Una nuova truffa informatica, particolarmente insidiosa e ben costruita, sta circolando in queste settimane prendendo di mira uno degli strumenti più sensibili della vita quotidiana: la tessera sanitaria. A lanciare l’allarme è il Ministero della Salute, che segnala la presenza di email e siti web falsi creati con l’obiettivo di rubare informazioni personali e alimentare circuiti di frode sempre più sofisticati.
Il meccanismo fa leva su un elemento chiave: la paura. Le vittime ricevono un messaggio di posta elettronica che annuncia una presunta scadenza imminente della tessera sanitaria, paventando il rischio di limitazioni nell’accesso alle cure o disservizi sanitari. Il testo è studiato per creare urgenza e ansia, invitando ad agire immediatamente attraverso pulsanti come “Rinnova ora la tua tessera” o simili richiami all’azione.
Cliccando sul link, l’utente viene reindirizzato verso una pagina web apparentemente ufficiale, ospitata su un dominio dal nome rassicurante ma ingannevole, come latesserasanitaria.com. Qui viene richiesto di compilare un modulo dettagliato con dati anagrafici, data di nascita, indirizzo di residenza, contatti telefonici ed email. Informazioni che, una volta sottratte, possono essere utilizzate per furti d’identità, creazione di documenti falsi o vendute nel mercato illegale dei dati personali, diventando la base per ulteriori raggiri e attività criminali.
Il Ministero e le autorità competenti ricordano che non esiste alcuna procedura di rinnovo online tramite email. Alla scadenza naturale della tessera sanitaria — che ha una validità di sei anni — è l’Agenzia delle Entrate a provvedere automaticamente all’invio di una nuova tessera all’indirizzo di residenza registrato in Anagrafe Tributaria, senza richiedere clic, moduli digitali o inserimento di dati sensibili.

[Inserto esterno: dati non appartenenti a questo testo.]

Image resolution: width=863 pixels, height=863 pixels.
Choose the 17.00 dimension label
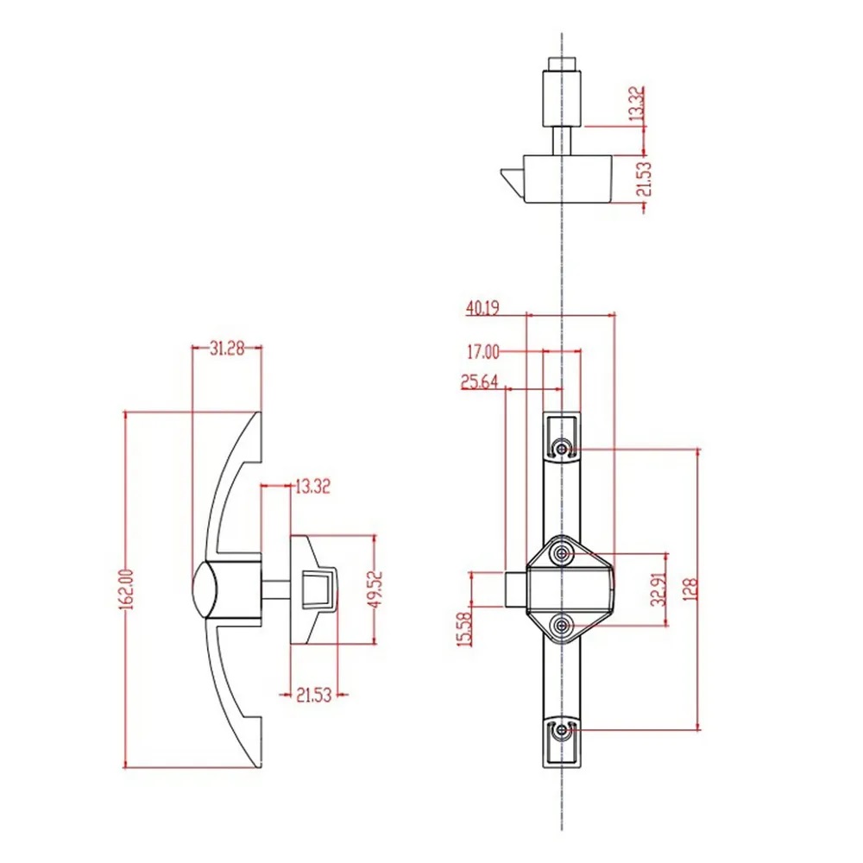pyautogui.click(x=482, y=351)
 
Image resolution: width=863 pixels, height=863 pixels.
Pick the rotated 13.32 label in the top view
pyautogui.click(x=637, y=104)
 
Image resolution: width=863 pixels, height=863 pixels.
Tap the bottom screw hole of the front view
pyautogui.click(x=563, y=730)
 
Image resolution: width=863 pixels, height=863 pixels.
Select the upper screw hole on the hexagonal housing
pyautogui.click(x=563, y=551)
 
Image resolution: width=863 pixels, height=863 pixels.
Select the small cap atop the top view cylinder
pyautogui.click(x=562, y=65)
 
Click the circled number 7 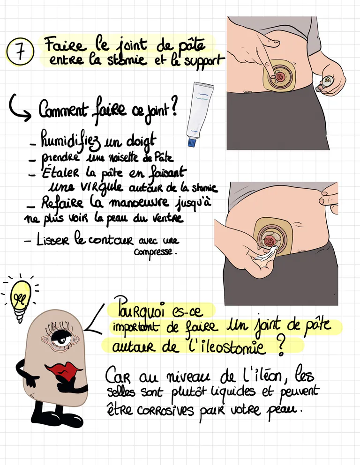20,52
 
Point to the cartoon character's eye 60,338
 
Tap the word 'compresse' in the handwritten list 153,252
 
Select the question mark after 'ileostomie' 281,345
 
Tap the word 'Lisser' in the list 53,240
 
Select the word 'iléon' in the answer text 261,376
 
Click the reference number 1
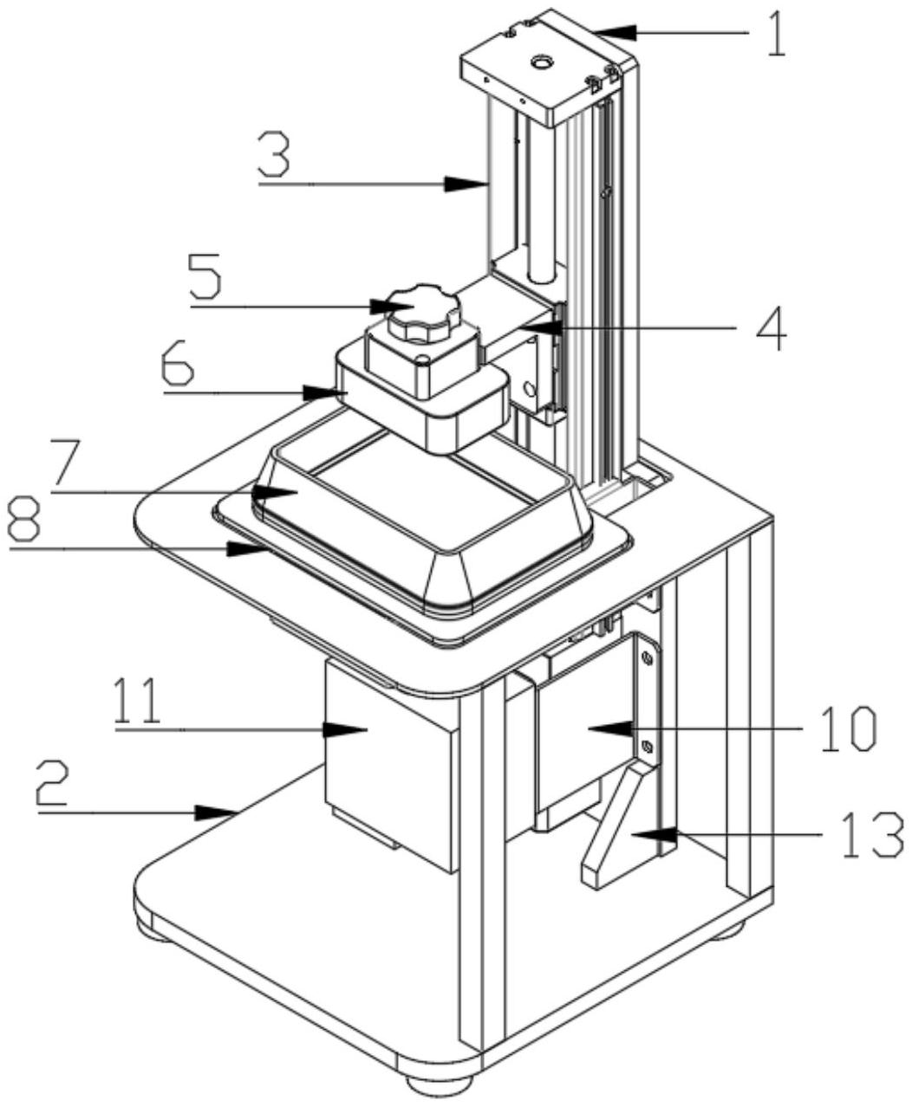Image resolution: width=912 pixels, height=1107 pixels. pyautogui.click(x=775, y=36)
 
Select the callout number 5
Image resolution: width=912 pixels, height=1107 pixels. pyautogui.click(x=205, y=276)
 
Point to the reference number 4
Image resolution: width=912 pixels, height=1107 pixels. pyautogui.click(x=770, y=328)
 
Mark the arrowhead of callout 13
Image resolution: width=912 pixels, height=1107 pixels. pyautogui.click(x=657, y=834)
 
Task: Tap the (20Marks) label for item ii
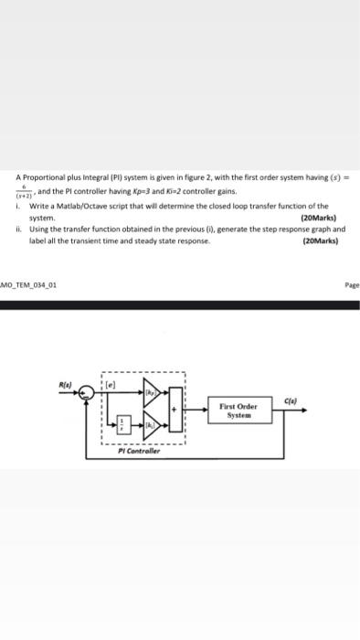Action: point(319,241)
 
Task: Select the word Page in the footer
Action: point(351,284)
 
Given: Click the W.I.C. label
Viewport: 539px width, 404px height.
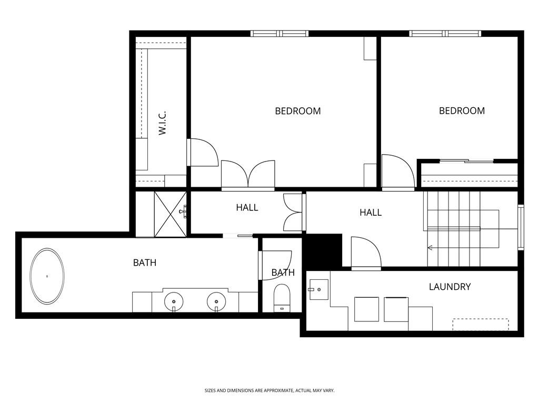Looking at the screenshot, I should (163, 123).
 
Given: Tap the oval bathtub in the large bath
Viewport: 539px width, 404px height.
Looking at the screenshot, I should (47, 276).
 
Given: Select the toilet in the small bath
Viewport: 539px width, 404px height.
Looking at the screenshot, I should (282, 297).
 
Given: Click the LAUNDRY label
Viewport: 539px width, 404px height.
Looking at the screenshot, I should (450, 287).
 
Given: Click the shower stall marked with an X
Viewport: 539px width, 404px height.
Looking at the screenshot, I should (170, 214).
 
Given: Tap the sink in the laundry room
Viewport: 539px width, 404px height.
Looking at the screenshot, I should (318, 289).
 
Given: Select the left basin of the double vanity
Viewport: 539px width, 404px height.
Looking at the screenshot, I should (174, 301).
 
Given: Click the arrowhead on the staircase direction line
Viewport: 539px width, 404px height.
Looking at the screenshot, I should (430, 248).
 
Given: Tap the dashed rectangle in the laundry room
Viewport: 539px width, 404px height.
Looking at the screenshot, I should (481, 325).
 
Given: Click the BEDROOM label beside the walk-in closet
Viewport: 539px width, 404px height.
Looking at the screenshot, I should (298, 111).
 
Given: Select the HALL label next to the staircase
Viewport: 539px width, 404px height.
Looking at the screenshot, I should (371, 213).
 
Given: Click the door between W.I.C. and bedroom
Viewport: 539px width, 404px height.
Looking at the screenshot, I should (203, 153).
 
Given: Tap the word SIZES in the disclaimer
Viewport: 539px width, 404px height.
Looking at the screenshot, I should (211, 390).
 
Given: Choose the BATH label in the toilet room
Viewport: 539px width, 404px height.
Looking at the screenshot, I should (283, 272).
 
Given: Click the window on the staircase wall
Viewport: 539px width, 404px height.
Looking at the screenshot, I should (521, 227).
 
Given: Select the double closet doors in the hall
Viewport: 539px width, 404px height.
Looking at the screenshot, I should (293, 213).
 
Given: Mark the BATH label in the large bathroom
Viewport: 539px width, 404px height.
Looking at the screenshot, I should (145, 262).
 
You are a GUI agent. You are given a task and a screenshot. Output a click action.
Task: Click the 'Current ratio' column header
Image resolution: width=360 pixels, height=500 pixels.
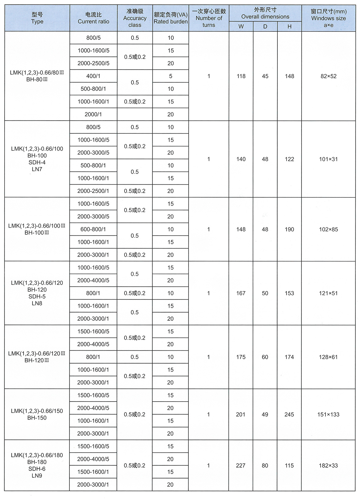click(x=93, y=18)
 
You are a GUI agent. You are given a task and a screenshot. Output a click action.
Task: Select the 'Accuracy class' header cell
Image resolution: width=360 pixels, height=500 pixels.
click(x=135, y=18)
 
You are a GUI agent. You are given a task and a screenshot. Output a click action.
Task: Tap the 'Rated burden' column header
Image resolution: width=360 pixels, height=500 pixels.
click(x=170, y=18)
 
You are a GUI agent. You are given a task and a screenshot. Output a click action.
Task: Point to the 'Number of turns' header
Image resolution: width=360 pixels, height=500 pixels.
click(x=209, y=18)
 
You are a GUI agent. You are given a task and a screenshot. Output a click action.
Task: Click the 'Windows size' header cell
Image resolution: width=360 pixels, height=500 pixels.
click(x=328, y=18)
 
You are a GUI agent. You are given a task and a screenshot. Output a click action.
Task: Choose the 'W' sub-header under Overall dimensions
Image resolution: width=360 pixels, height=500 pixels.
click(x=241, y=27)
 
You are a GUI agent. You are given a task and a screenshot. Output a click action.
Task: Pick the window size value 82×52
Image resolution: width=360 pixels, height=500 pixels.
click(x=328, y=76)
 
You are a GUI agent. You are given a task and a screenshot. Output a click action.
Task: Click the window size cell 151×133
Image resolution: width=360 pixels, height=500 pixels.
click(x=328, y=414)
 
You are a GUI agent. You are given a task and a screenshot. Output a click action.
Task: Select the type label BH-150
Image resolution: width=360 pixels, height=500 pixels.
click(x=37, y=418)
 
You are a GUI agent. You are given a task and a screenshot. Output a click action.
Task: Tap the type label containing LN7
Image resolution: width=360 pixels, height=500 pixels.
click(x=37, y=169)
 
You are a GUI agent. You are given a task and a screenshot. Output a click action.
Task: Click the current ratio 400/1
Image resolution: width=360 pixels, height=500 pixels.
click(x=93, y=76)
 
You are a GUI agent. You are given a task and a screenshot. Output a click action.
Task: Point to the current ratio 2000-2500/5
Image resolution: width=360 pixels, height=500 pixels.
click(x=93, y=63)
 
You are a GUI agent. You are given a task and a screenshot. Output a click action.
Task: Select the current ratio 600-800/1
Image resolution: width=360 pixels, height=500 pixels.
click(x=93, y=229)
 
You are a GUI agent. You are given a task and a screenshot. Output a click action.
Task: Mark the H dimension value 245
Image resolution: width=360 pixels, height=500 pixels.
click(x=289, y=414)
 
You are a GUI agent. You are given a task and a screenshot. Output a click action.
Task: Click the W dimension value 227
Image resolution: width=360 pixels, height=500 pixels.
click(x=241, y=465)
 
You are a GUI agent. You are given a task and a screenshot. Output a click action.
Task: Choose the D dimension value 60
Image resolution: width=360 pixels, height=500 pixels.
click(x=265, y=357)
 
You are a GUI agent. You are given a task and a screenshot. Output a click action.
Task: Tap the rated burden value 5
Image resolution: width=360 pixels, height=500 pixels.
click(x=170, y=76)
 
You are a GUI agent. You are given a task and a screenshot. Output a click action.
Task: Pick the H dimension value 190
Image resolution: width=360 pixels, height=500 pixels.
click(x=289, y=229)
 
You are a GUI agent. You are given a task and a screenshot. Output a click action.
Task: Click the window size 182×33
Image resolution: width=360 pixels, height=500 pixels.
click(x=328, y=465)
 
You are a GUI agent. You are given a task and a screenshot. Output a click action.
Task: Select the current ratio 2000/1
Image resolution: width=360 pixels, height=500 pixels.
click(x=93, y=114)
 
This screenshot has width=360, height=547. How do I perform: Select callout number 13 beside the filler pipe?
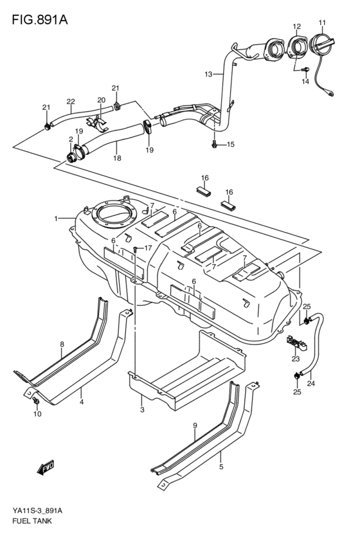[x=208, y=75]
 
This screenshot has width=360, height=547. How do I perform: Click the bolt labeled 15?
[x=214, y=145]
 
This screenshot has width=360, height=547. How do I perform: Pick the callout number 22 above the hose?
[x=70, y=101]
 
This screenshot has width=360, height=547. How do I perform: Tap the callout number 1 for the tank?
[x=55, y=219]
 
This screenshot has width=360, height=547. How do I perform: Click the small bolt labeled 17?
[x=135, y=248]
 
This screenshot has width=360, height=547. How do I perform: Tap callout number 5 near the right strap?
[x=221, y=467]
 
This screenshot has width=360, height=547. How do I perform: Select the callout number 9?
[x=195, y=425]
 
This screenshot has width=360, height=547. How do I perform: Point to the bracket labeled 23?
[x=294, y=342]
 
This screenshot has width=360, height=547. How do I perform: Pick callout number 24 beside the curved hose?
[x=311, y=384]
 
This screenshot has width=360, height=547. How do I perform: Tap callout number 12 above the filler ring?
[x=296, y=26]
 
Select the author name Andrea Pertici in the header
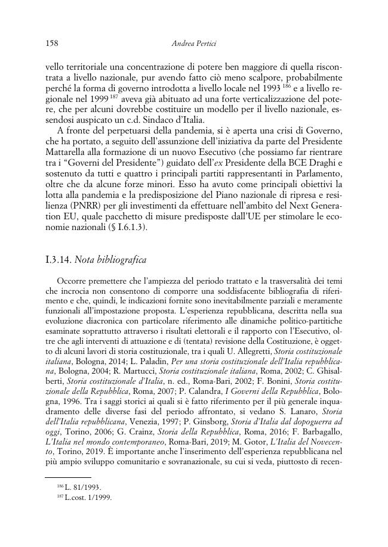194,43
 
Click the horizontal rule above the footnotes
69,477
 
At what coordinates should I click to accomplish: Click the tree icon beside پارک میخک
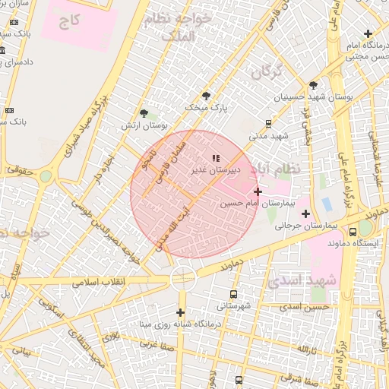tap(206, 96)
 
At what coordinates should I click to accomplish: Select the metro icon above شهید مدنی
tap(269, 123)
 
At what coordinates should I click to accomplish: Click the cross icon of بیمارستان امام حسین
tap(258, 191)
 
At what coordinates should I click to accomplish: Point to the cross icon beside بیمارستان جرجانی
tap(305, 213)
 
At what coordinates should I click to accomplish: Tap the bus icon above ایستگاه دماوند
tap(353, 232)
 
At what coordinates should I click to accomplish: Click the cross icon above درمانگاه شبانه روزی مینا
tap(180, 312)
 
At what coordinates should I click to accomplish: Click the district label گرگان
tap(264, 73)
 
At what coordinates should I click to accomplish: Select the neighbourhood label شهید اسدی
tap(302, 280)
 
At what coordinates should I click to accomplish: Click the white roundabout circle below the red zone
tap(183, 279)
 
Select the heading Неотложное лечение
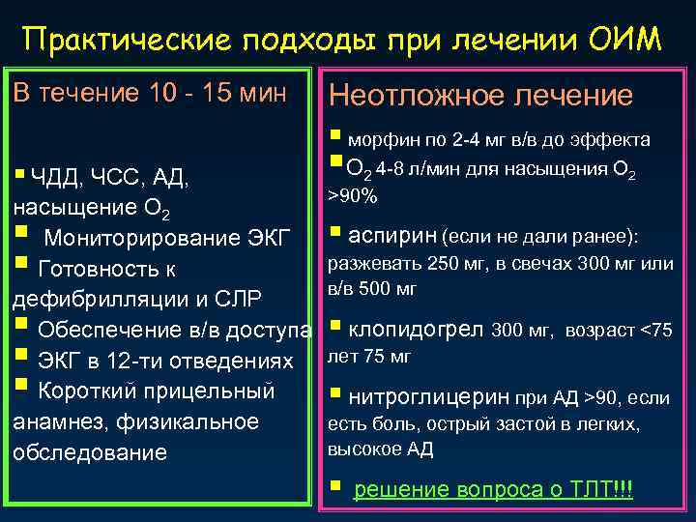[481, 95]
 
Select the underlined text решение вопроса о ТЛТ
[493, 489]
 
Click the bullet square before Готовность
[20, 265]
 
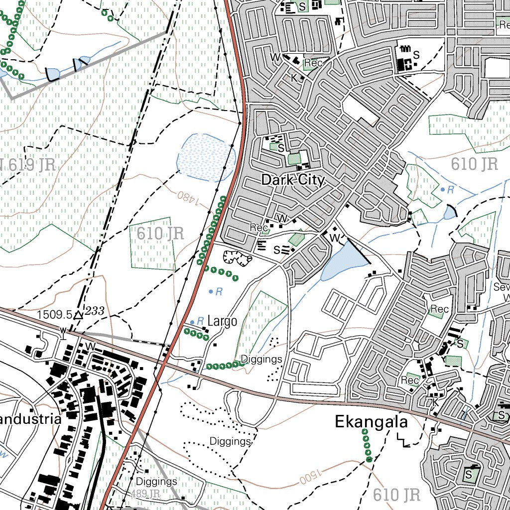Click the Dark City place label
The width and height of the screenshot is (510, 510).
click(x=293, y=180)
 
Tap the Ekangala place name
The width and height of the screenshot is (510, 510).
click(x=371, y=422)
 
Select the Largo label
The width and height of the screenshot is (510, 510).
click(x=222, y=321)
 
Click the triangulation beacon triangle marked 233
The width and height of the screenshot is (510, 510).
click(x=78, y=315)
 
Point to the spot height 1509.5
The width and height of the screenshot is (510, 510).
click(x=54, y=315)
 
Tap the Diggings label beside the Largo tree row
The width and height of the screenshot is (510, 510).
click(x=261, y=359)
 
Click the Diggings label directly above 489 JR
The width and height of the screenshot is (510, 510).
click(x=156, y=482)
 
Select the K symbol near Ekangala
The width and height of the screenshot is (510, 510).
click(x=435, y=402)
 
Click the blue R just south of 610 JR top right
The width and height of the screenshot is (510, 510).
click(x=450, y=189)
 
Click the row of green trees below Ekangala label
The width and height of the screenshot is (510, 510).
click(x=367, y=444)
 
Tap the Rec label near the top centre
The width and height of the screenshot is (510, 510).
click(x=313, y=63)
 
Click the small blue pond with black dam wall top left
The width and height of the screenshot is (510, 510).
click(x=52, y=74)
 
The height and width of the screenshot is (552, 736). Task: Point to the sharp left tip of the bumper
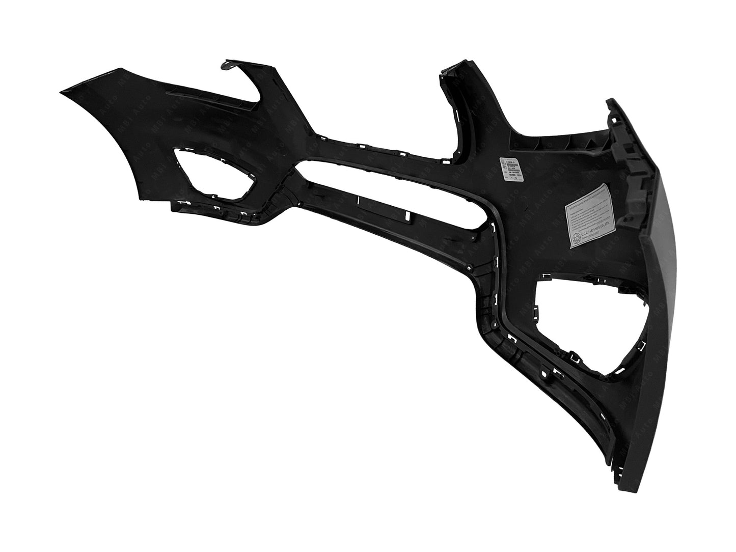point(61,91)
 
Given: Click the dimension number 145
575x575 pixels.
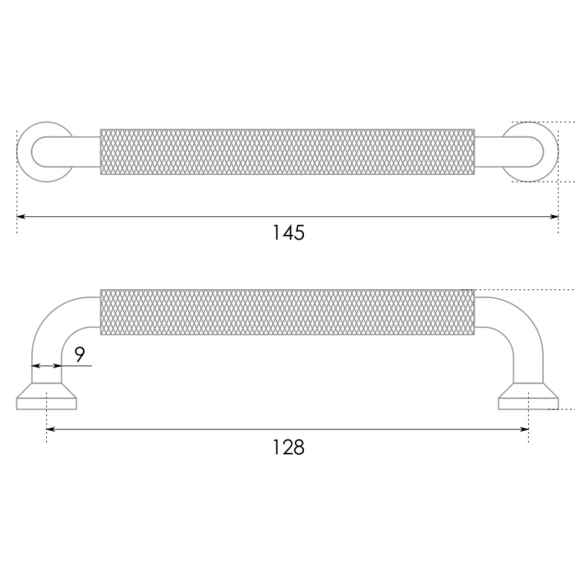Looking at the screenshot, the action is (x=288, y=232).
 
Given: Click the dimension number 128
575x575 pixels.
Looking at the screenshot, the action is (x=288, y=448).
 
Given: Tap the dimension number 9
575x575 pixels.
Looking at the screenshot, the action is (x=80, y=354).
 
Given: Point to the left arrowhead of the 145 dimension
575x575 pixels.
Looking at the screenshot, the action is (x=21, y=217).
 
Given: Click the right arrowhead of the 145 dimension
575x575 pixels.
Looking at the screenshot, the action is (x=554, y=217).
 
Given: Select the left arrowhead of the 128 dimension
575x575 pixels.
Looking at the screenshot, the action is (x=51, y=429).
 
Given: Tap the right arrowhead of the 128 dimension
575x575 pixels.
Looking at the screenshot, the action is (x=524, y=429).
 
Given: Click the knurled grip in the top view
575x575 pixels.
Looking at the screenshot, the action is (x=288, y=152).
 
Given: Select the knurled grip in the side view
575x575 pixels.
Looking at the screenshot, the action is (x=288, y=312).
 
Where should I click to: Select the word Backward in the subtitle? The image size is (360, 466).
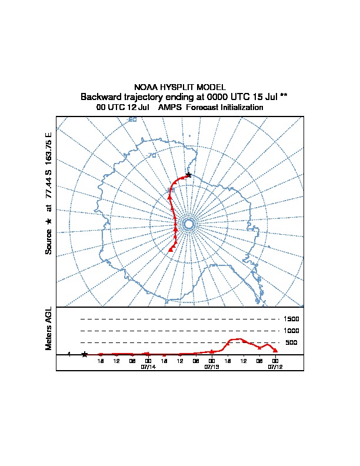pos(101,96)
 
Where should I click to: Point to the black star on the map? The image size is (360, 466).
pos(188,175)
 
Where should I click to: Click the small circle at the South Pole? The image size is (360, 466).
pos(188,224)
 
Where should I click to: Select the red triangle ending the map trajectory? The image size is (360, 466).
pos(171,249)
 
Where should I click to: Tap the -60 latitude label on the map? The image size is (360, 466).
pos(132,119)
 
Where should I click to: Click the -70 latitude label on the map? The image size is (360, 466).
pos(153,155)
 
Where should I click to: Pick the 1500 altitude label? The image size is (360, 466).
pos(292,319)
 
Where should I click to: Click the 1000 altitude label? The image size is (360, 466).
pos(292,331)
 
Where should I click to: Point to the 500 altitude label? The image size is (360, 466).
pos(291,342)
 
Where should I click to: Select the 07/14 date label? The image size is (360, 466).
pos(148,366)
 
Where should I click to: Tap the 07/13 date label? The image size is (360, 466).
pos(211,366)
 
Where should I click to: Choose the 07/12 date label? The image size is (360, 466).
pos(275,366)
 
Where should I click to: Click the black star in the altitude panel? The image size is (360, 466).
pos(85,354)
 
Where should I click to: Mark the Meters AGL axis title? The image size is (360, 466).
pos(49,329)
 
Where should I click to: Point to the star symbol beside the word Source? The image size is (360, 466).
pos(49,221)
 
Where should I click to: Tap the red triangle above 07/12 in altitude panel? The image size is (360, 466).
pos(275,350)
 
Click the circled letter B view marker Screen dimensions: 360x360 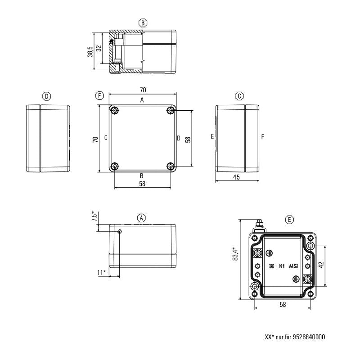coord(143,22)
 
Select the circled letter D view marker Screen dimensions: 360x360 coord(46,96)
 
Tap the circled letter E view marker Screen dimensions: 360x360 coord(290,219)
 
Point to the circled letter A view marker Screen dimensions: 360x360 coord(142,218)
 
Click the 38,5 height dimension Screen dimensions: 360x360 coord(90,51)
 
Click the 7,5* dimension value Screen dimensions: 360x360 coord(94,217)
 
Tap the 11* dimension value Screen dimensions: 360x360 coord(102,272)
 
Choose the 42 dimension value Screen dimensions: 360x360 coord(320,265)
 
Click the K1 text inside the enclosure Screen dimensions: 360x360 coord(282,266)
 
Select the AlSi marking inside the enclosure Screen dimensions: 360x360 coord(293,266)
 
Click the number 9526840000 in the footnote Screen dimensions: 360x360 coord(309,337)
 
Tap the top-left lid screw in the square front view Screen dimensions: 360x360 coord(115,111)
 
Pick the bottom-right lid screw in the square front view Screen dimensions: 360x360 coord(170,166)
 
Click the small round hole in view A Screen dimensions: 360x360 coord(119,232)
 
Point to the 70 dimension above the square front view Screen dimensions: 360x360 coord(143,90)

Riconoscere la truffa è quindi possibile seguendo alcune regole di buon senso: diffidare dei messaggi non richiesti, verificare sempre il mittente, non cliccare su link sospetti e ricordare che nessun ente pubblico chiede dati personali via email. In caso di dubbio, è consigliabile cancellare il messaggio e segnalare l’accaduto alla Polizia Postale.
La truffa della tessera sanitaria si inserisce in un quadro più ampio di pressione costante sul fronte digitale. Secondo i dati diffusi dal CERT-AGID, solo nell’ultima settimana sono state individuate 73 campagne malevole, articolate in una ventina di schemi diversi. Tra i più diffusi restano quelli legati a false multe, spesso costruite imitando comunicazioni ufficiali come PagoPA, con l’obiettivo di sottrarre dati personali e bancari.
In un’epoca in cui l’intelligenza artificiale e le tecniche di manipolazione rendono i messaggi sempre più credibili, la difesa più efficace resta l’informazione. Conoscere i meccanismi della truffa è il primo passo per non cadere nella rete e proteggere le proprie informazioni più sensibili.